May/June 2013
This article is the second in a three-article sequence that introduces you to some commonly used SQL analytic functions and their associated clauses. Analytic functions add extensions to SQL that make complex queries easier to code and faster-running. In Part 10 of this series, “A Window into the World of Analytic Functions” (Oracle Magazine, March/April 2013), you learned how the SUM analytic function, the PARTITION and OVER clauses, the ROWS and RANGE windowing clauses, and several windowing clause parameter specifications help you manipulate result set data for business reporting purposes. This article introduces you to analytic functions that enable your queries to
Rank data—for example, to display the three employees with the highest salaries by department
Return the first or last value from a group—for example, to compare the salary of every employee in a department with that of the last employee hired in that department
Provide your report with the rows that either precede (lead) or follow (lag) the current row being processed—for example, to discover how many days before an employee’s hire date the penultimately hired employee was hired
Obtain percentages within a group—for example, to find out what percentage a particular employee received of the total amount a department pays its employees annually
To try out the examples in this series, you need access to an Oracle Database instance. If necessary, download and install an Oracle Database edition for your operating system. I recommend installing Oracle Database, Express Edition 11g Release 2. If you install the Oracle Database software, choose the installation option that enables you to create and configure a database. A new database, including sample user accounts and their associated schemas, will be created for you. (Note that SQL_101 is the user account for the examples in this series; it’s also the schema in which you’ll create database tables and other objects.) When the installation process prompts you to specify schema passwords, enter and confirm passwords for SYS and SYSTEM and make a note of them.

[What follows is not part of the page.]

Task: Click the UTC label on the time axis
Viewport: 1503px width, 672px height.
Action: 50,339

Finally—whether you installed the database software from scratch or have access to an existing Oracle Database instance—download, unzip, and execute the SQL script to create the tables for the SQL_101 schema required for this article’s examples. (View the script in a text editor for execution instructions.)
Being OutrankedA query that retrieves the top or bottom N row(s) from a database table that satisfy certain criteria is sometimes referred to as a top-N query. For example, you might want to ask who the most highly paid employees are or which department has the lowest sales figures. An easy way to answer such a question is to use either the RANK or the DENSE_RANK analytic function, both of which calculate and display the numerical rank of a value within a group of values. The example in Listing 1 lists all employees alongside their respective salary values, partitioned and sorted by department and further sorted, in descending order, by salary. It uses the DENSE_RANK analytic function to assign a numerical rank to the salaries within each department.

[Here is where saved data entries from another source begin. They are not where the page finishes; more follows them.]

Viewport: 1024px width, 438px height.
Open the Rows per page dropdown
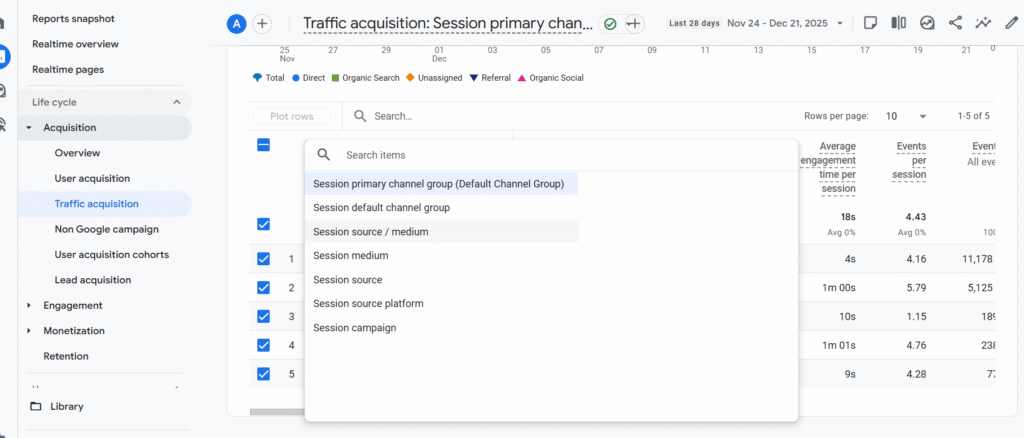pos(905,116)
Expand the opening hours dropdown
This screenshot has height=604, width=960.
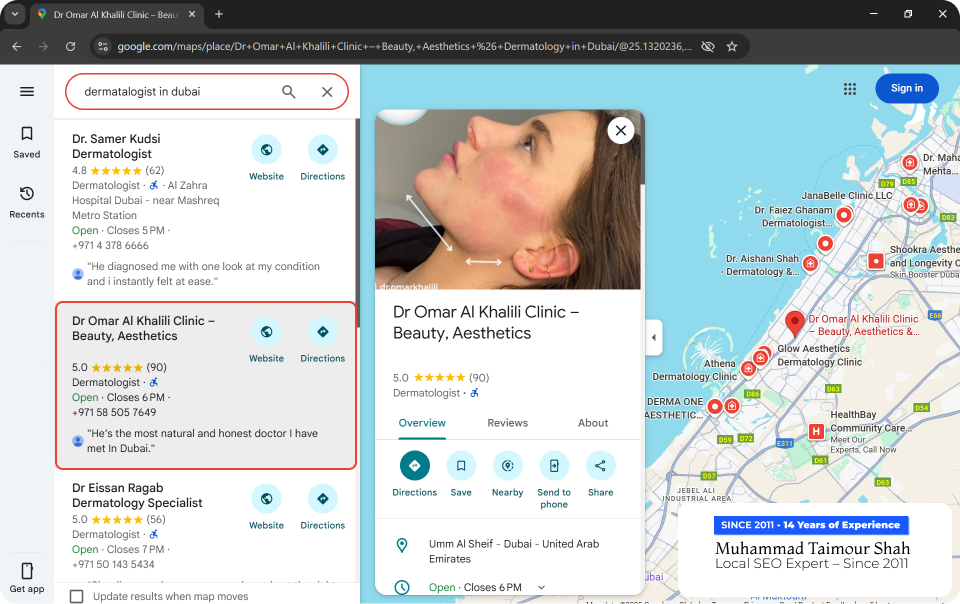(542, 588)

Code Listing 1: Code Listing 1: List employees, ranked by department, by salary
SQL> set feedback on SQL> set lines 32000 SQL> select department_id, last_name, first_name, salary, 2 DENSE_RANK() over (partition by department_id 3 order by salary desc) dense_ranking 4 from employee 5 order by department_id, salary desc, last_name, first_name; DEPARTMENT_ID LAST_NAME FIRST_NAME SALARY DENSE_RANKING ————————————— ——————————— ————————————————————————— —————— ————————————— 10 Dovichi Lori 1 10 Eckhardt Emily 100000 2 10 Newton Donald 80000 3 10 Michaels Matthew 70000 4 10 Friedli Roger 60000 5 10 James Betsy 60000 5 20 peterson michael 90000 1 20 leblanc mark 65000 2 30 Jeffrey Thomas 300000 1 30 Wong Theresa 70000 2 Newton Frances 75000 1 11 rows selected.
The results in Listing 1 reveal an interesting analytic function phenomenon. When a query uses a descending sort order, a NULL value can affect the outcome of the analytic function being used. By default, with a descending sort, SQL views NULLs as being higher than any other value. In Listing 1, the record for employee Lori Dovichi has no salary value, yet the DENSE_RANK analytic function gives her salary a rank value of 1— the highest rank—in Department 10.
You can eliminate NULLs from consideration by adding a WHERE clause such as
WHERE SALARY IS NOT NULLAlternatively, you can use the NULLS LAST extension to the ORDER BY clause in your windowing clause, as demonstrated in Listing 2. The record for Lori Dovichi still appears first for Department 10, because the query’s overall ORDER BY clause still orders by salary in descending order. But the rank value attributed to that record is now 5—the lowest rank value for Department 10. Note also that the DENSE_RANK function assigns the same rank value, 4, to two records (Roger Friedli’s and Betsy James’) in the results for Department 10, because both employees have the same salary value.
Code Listing 2: List employees, ranked by department, by salary, with NULLS LAST
SQL> select department_id, last_name, first_name, salary, 2 DENSE_RANK() over (partition by department_id 3 order by salary desc NULLS LAST) dense_ranking 4 from employee 5 order by department_id, salary desc, last_name, first_name; DEPARTMENT_ID LAST_NAME FIRST_NAME SALARY DENSE_RANKING ————————————— ——————————— ————————————————————————— —————— ————————————— 10 Dovichi Lori 5 10 Eckhardt Emily 100000 1 10 Newton Donald 80000 2 10 Michaels Matthew 70000 3 10 Friedli Roger 60000 4 10 James Betsy 60000 4 20 peterson michael 90000 1 20 leblanc mark 65000 2 30 Jeffrey Thomas 300000 1 30 Wong Theresa 70000 2 Newton Frances 75000 1 11 rows selected.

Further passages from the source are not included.